What you should do
From first line to last, print the records exactly, but leave out the pictures.

Supplied records Start Marker

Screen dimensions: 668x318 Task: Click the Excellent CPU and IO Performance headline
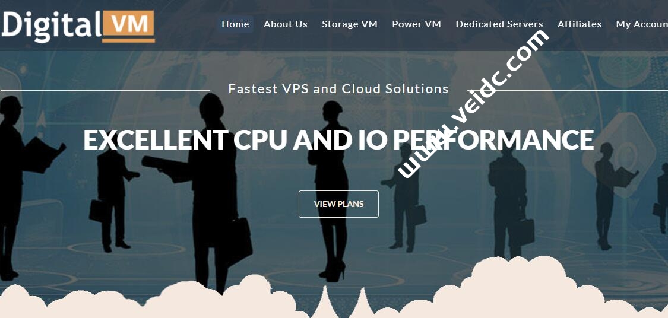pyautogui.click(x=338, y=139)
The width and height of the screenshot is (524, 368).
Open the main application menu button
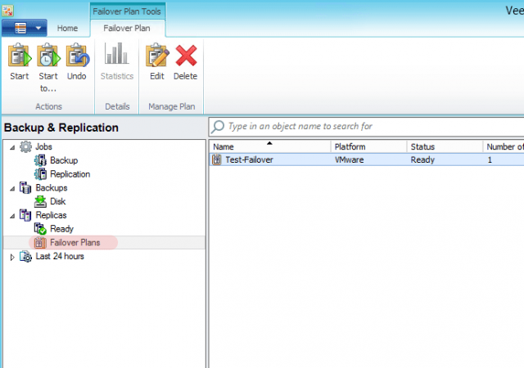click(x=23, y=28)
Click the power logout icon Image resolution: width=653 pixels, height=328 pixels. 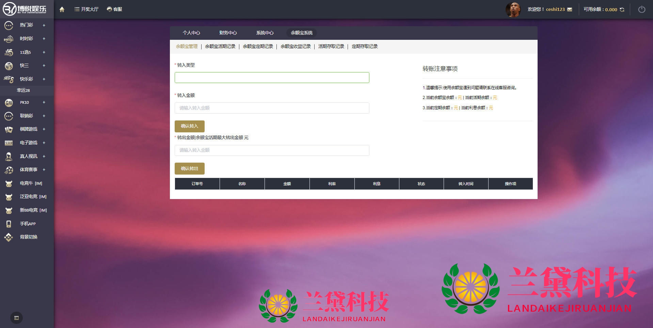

Supplied records End Marker

Answer space
Screen dimensions: 668x318 Task: Click the Excellent CPU and IO Performance headline
pyautogui.click(x=338, y=139)
The width and height of the screenshot is (524, 368).
Open the main application menu button
click(x=23, y=28)
Click the power logout icon Image resolution: width=653 pixels, height=328 pixels. 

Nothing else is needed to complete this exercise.